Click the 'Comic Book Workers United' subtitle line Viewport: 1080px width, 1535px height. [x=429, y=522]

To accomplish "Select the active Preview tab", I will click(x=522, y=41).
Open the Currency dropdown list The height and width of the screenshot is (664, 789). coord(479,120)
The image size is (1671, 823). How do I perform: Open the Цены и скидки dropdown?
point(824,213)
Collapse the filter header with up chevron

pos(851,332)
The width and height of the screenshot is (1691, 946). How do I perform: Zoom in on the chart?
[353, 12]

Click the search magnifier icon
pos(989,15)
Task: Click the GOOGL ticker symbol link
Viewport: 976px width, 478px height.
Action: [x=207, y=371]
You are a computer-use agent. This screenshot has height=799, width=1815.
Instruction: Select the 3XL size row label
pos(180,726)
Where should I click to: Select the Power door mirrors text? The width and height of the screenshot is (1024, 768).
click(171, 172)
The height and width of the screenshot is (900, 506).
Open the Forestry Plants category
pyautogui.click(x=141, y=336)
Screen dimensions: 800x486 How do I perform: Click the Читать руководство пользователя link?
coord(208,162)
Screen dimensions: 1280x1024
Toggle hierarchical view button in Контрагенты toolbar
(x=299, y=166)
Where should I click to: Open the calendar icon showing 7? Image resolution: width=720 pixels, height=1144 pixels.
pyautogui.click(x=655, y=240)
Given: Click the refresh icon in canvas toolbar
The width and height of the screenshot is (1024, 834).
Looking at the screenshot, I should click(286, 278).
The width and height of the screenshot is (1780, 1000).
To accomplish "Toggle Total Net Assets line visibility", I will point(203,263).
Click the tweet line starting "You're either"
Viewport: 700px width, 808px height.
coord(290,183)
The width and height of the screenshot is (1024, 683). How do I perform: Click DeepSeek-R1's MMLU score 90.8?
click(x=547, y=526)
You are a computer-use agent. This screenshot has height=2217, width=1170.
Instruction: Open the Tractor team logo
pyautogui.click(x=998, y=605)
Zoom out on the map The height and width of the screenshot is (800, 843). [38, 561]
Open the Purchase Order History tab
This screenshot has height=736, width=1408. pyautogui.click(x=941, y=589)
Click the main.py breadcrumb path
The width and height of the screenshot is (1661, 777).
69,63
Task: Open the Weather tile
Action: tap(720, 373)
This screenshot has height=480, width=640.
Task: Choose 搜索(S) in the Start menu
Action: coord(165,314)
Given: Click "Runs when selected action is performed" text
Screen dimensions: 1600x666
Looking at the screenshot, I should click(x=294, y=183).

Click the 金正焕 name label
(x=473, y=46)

To do: Please give the full set of data again exactly.

Task response:
Click the 'Comic Book Workers United' subtitle line Viewport: 1080px width, 1535px height. [x=429, y=522]

To accomplish "Select the active Preview tab", I will click(x=522, y=41).
Open the Currency dropdown list The height and width of the screenshot is (664, 789). coord(479,120)
The image size is (1671, 823). How do I perform: Open the Цены и скидки dropdown?
point(824,213)
Collapse the filter header with up chevron

pos(851,332)
The width and height of the screenshot is (1691, 946). How do I perform: Zoom in on the chart?
[353, 12]

Click the search magnifier icon
pos(989,15)
Task: Click the GOOGL ticker symbol link
Viewport: 976px width, 478px height.
Action: [x=207, y=371]
You are a computer-use agent. This screenshot has height=799, width=1815.
Instruction: Select the 3XL size row label
pos(180,726)
Where should I click to: Select the Power door mirrors text? The width and height of the screenshot is (1024, 768).
click(171, 172)
The height and width of the screenshot is (900, 506).
Open the Forestry Plants category
pyautogui.click(x=141, y=336)
Screen dimensions: 800x486 How do I perform: Click the Читать руководство пользователя link?
coord(208,162)
Screen dimensions: 1280x1024
Toggle hierarchical view button in Контрагенты toolbar
(x=299, y=166)
Where should I click to: Open the calendar icon showing 7? Image resolution: width=720 pixels, height=1144 pixels.
pyautogui.click(x=655, y=240)
Given: Click the refresh icon in canvas toolbar
The width and height of the screenshot is (1024, 834).
Looking at the screenshot, I should click(286, 278).
The width and height of the screenshot is (1780, 1000).
To accomplish "Toggle Total Net Assets line visibility", I will point(203,263).
Click the tweet line starting "You're either"
Viewport: 700px width, 808px height.
coord(290,183)
The width and height of the screenshot is (1024, 683). How do I perform: Click DeepSeek-R1's MMLU score 90.8?
click(x=547, y=526)
You are a computer-use agent. This screenshot has height=2217, width=1170.
Instruction: Open the Tractor team logo
pyautogui.click(x=998, y=605)
Zoom out on the map The height and width of the screenshot is (800, 843). [38, 561]
Open the Purchase Order History tab
This screenshot has height=736, width=1408. pyautogui.click(x=941, y=589)
Click the main.py breadcrumb path
The width and height of the screenshot is (1661, 777).
69,63
Task: Open the Weather tile
Action: tap(720, 373)
This screenshot has height=480, width=640.
Task: Choose 搜索(S) in the Start menu
Action: coord(165,314)
Given: Click "Runs when selected action is performed" text
Screen dimensions: 1600x666
Looking at the screenshot, I should click(x=294, y=183).

Click the 金正焕 name label
(x=473, y=46)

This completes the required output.